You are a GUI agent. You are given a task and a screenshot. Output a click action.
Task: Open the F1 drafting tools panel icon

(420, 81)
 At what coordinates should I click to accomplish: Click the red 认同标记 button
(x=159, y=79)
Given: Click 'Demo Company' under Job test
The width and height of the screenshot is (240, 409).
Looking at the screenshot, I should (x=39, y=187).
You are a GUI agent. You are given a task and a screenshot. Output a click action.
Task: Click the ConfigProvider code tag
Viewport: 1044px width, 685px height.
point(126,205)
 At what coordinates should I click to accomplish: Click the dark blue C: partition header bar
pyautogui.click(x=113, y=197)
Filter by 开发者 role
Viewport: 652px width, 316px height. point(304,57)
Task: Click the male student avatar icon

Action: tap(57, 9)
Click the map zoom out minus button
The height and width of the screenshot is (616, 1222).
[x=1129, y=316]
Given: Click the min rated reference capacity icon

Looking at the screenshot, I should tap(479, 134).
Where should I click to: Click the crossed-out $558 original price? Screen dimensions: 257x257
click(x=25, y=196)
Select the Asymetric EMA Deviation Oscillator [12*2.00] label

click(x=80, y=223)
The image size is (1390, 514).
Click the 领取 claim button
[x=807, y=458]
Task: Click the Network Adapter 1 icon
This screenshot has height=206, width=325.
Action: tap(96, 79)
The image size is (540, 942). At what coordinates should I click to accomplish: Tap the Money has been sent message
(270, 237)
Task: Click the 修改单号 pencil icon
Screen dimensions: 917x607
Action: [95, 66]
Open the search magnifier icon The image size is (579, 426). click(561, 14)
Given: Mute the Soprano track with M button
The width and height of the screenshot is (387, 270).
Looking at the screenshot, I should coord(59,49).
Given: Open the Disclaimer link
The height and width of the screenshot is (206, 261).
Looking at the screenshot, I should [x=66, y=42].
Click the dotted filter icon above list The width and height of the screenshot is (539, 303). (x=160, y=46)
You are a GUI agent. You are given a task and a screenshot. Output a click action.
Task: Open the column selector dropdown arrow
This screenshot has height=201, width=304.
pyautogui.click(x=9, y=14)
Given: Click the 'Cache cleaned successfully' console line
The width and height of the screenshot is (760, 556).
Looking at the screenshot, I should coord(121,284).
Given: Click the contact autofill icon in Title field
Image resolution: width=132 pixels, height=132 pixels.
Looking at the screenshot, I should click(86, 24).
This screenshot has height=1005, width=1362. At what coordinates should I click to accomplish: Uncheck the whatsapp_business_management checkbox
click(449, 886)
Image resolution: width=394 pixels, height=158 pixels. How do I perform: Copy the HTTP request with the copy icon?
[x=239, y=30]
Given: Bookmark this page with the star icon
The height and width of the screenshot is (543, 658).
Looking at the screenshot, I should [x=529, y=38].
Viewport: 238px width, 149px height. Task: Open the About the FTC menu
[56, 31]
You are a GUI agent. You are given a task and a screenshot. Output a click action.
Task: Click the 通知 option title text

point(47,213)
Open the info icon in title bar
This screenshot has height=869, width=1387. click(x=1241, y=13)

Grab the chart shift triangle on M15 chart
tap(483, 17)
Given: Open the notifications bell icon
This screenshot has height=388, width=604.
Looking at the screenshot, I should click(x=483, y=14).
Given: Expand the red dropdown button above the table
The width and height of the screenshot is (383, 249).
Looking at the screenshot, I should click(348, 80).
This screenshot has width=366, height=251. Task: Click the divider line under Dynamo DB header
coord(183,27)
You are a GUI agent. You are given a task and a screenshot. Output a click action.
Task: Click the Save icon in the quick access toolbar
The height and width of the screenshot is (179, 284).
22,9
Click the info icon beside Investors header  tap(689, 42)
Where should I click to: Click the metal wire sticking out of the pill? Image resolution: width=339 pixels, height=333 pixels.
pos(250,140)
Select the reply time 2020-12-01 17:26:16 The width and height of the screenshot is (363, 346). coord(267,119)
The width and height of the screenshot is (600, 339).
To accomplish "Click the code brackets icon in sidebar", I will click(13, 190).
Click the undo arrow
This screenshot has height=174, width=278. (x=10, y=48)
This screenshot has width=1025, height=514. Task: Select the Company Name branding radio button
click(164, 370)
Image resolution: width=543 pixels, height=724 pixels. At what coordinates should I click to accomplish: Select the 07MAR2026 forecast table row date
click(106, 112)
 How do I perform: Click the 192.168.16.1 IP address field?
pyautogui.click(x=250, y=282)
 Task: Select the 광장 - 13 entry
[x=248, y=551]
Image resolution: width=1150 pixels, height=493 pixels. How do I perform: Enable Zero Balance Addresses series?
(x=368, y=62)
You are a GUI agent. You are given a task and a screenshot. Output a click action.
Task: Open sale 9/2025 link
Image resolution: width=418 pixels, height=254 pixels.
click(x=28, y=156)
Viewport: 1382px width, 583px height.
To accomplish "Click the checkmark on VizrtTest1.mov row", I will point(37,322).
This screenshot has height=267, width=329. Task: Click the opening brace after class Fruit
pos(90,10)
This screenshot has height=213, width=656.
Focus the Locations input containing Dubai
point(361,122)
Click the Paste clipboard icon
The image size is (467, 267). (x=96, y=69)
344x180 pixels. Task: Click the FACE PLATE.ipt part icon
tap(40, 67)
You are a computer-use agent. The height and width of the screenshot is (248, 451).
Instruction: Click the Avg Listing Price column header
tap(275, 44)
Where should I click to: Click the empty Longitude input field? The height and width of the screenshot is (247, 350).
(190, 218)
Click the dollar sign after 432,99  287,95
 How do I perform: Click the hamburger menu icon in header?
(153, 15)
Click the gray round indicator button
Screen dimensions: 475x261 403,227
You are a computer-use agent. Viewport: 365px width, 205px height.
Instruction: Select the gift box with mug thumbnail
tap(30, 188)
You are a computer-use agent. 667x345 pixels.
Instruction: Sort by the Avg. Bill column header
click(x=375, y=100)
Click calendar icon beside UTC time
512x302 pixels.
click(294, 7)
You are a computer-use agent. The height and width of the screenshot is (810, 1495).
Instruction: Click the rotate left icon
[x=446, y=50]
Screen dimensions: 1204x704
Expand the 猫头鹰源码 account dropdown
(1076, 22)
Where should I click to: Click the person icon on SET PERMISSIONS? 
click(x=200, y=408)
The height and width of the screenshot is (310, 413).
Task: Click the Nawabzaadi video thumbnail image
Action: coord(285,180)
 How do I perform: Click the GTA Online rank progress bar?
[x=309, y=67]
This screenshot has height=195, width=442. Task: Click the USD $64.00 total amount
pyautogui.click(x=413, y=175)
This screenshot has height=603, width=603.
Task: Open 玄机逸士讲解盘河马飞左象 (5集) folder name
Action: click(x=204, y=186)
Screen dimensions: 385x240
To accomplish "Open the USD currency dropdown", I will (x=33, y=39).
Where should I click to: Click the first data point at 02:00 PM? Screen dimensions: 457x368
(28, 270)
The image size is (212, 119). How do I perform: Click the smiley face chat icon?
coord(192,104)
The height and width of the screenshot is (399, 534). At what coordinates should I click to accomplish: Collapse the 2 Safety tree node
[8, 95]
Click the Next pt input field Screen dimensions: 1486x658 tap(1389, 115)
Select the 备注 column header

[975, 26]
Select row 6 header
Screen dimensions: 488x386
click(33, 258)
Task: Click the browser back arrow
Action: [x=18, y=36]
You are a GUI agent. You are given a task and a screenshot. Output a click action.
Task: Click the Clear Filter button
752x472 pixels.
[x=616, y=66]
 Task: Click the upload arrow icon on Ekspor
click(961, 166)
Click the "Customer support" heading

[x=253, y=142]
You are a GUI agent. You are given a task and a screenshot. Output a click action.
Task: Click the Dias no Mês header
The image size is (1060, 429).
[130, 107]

## INSTRUCTIONS TO FOLLOW:
All of the material should be duplicated exactly.

## TASK RESULT:
You are a GUI agent. You are given a task and a screenshot. Output a click action.
Task: Open the F1 drafting tools panel icon

(420, 81)
 At what coordinates should I click to accomplish: Click the red 认同标记 button
(x=159, y=79)
Given: Click 'Demo Company' under Job test
The width and height of the screenshot is (240, 409).
Looking at the screenshot, I should (x=39, y=187).
You are a GUI agent. You are given a task and a screenshot. Output a click action.
Task: Click the ConfigProvider code tag
Viewport: 1044px width, 685px height.
point(126,205)
 At what coordinates should I click to accomplish: Click the dark blue C: partition header bar
pyautogui.click(x=113, y=197)
Filter by 开发者 role
Viewport: 652px width, 316px height. point(304,57)
Task: Click the male student avatar icon

Action: tap(57, 9)
Click the map zoom out minus button
The height and width of the screenshot is (616, 1222).
[x=1129, y=316]
Given: Click the min rated reference capacity icon

Looking at the screenshot, I should tap(479, 134).
Where should I click to: Click the crossed-out $558 original price? Screen dimensions: 257x257
click(x=25, y=196)
Select the Asymetric EMA Deviation Oscillator [12*2.00] label

click(x=80, y=223)
The image size is (1390, 514).
Click the 领取 claim button
[x=807, y=458]
Task: Click the Network Adapter 1 icon
This screenshot has height=206, width=325.
Action: tap(96, 79)
The image size is (540, 942). At what coordinates should I click to accomplish: Tap the Money has been sent message
(270, 237)
Task: Click the 修改单号 pencil icon
Screen dimensions: 917x607
Action: [95, 66]
Open the search magnifier icon The image size is (579, 426). click(561, 14)
Given: Mute the Soprano track with M button
The width and height of the screenshot is (387, 270).
Looking at the screenshot, I should coord(59,49).
Given: Open the Disclaimer link
The height and width of the screenshot is (206, 261).
Looking at the screenshot, I should [x=66, y=42].
Click the dotted filter icon above list The width and height of the screenshot is (539, 303). (x=160, y=46)
You are a GUI agent. You are given a task and a screenshot. Output a click action.
Task: Open the column selector dropdown arrow
This screenshot has height=201, width=304.
pyautogui.click(x=9, y=14)
Given: Click the 'Cache cleaned successfully' console line
The width and height of the screenshot is (760, 556).
Looking at the screenshot, I should coord(121,284).
Given: Click the contact autofill icon in Title field
Image resolution: width=132 pixels, height=132 pixels.
Looking at the screenshot, I should click(86, 24).
This screenshot has height=1005, width=1362. At what coordinates should I click to accomplish: Uncheck the whatsapp_business_management checkbox
click(449, 886)
Image resolution: width=394 pixels, height=158 pixels. How do I perform: Copy the HTTP request with the copy icon?
[x=239, y=30]
Given: Bookmark this page with the star icon
The height and width of the screenshot is (543, 658).
Looking at the screenshot, I should [x=529, y=38].
Viewport: 238px width, 149px height. Task: Open the About the FTC menu
[56, 31]
You are a GUI agent. You are given a task and a screenshot. Output a click action.
Task: Click the 通知 option title text

point(47,213)
Open the info icon in title bar
This screenshot has height=869, width=1387. click(x=1241, y=13)

Grab the chart shift triangle on M15 chart
tap(483, 17)
Given: Open the notifications bell icon
This screenshot has height=388, width=604.
Looking at the screenshot, I should click(x=483, y=14).
Given: Expand the red dropdown button above the table
The width and height of the screenshot is (383, 249).
Looking at the screenshot, I should click(348, 80).
This screenshot has width=366, height=251. Task: Click the divider line under Dynamo DB header
coord(183,27)
You are a GUI agent. You are given a task and a screenshot. Output a click action.
Task: Click the Save icon in the quick access toolbar
The height and width of the screenshot is (179, 284).
22,9
Click the info icon beside Investors header  tap(689, 42)
Where should I click to: Click the metal wire sticking out of the pill? Image resolution: width=339 pixels, height=333 pixels.
pos(250,140)
Select the reply time 2020-12-01 17:26:16 The width and height of the screenshot is (363, 346). coord(267,119)
The width and height of the screenshot is (600, 339).
To accomplish "Click the code brackets icon in sidebar", I will click(13, 190).
Click the undo arrow
This screenshot has height=174, width=278. (x=10, y=48)
This screenshot has width=1025, height=514. Task: Select the Company Name branding radio button
click(164, 370)
Image resolution: width=543 pixels, height=724 pixels. At what coordinates should I click to accomplish: Select the 07MAR2026 forecast table row date
click(106, 112)
 How do I perform: Click the 192.168.16.1 IP address field?
pyautogui.click(x=250, y=282)
 Task: Select the 광장 - 13 entry
[x=248, y=551]
Image resolution: width=1150 pixels, height=493 pixels. How do I perform: Enable Zero Balance Addresses series?
(x=368, y=62)
You are a GUI agent. You are given a task and a screenshot. Output a click action.
Task: Open sale 9/2025 link
Image resolution: width=418 pixels, height=254 pixels.
click(x=28, y=156)
Viewport: 1382px width, 583px height.
To accomplish "Click the checkmark on VizrtTest1.mov row", I will point(37,322).
This screenshot has height=267, width=329. Task: Click the opening brace after class Fruit
pos(90,10)
This screenshot has height=213, width=656.
Focus the Locations input containing Dubai
point(361,122)
Click the Paste clipboard icon
The image size is (467, 267). (x=96, y=69)
344x180 pixels. Task: Click the FACE PLATE.ipt part icon
tap(40, 67)
You are a computer-use agent. The height and width of the screenshot is (248, 451).
Instruction: Click the Avg Listing Price column header
tap(275, 44)
Where should I click to: Click the empty Longitude input field? The height and width of the screenshot is (247, 350).
(190, 218)
Click the dollar sign after 432,99  287,95
 How do I perform: Click the hamburger menu icon in header?
(153, 15)
Click the gray round indicator button
Screen dimensions: 475x261 403,227
You are a computer-use agent. Viewport: 365px width, 205px height.
Instruction: Select the gift box with mug thumbnail
tap(30, 188)
You are a computer-use agent. 667x345 pixels.
Instruction: Sort by the Avg. Bill column header
click(x=375, y=100)
Click calendar icon beside UTC time
512x302 pixels.
click(294, 7)
You are a computer-use agent. The height and width of the screenshot is (810, 1495).
Instruction: Click the rotate left icon
[x=446, y=50]
Screen dimensions: 1204x704
Expand the 猫头鹰源码 account dropdown
(1076, 22)
Where should I click to: Click the person icon on SET PERMISSIONS? 
click(x=200, y=408)
The height and width of the screenshot is (310, 413).
Task: Click the Nawabzaadi video thumbnail image
Action: coord(285,180)
 How do I perform: Click the GTA Online rank progress bar?
[x=309, y=67]
This screenshot has height=195, width=442. Task: Click the USD $64.00 total amount
pyautogui.click(x=413, y=175)
This screenshot has height=603, width=603.
Task: Open 玄机逸士讲解盘河马飞左象 (5集) folder name
Action: click(x=204, y=186)
Screen dimensions: 385x240
To accomplish "Open the USD currency dropdown", I will (x=33, y=39).
Where should I click to: Click the first data point at 02:00 PM? Screen dimensions: 457x368
(28, 270)
The image size is (212, 119). How do I perform: Click the smiley face chat icon?
coord(192,104)
The height and width of the screenshot is (399, 534). At what coordinates should I click to accomplish: Collapse the 2 Safety tree node
[8, 95]
Click the Next pt input field Screen dimensions: 1486x658 tap(1389, 115)
Select the 备注 column header

[975, 26]
Select row 6 header
Screen dimensions: 488x386
click(33, 258)
Task: Click the browser back arrow
Action: [x=18, y=36]
You are a GUI agent. You are given a task and a screenshot. Output a click action.
Task: Click the Clear Filter button
752x472 pixels.
[x=616, y=66]
 Task: Click the upload arrow icon on Ekspor
click(961, 166)
Click the "Customer support" heading

[x=253, y=142]
You are a GUI agent. You are given a task and a screenshot. Output a click action.
Task: Click the Dias no Mês header
The image size is (1060, 429).
[130, 107]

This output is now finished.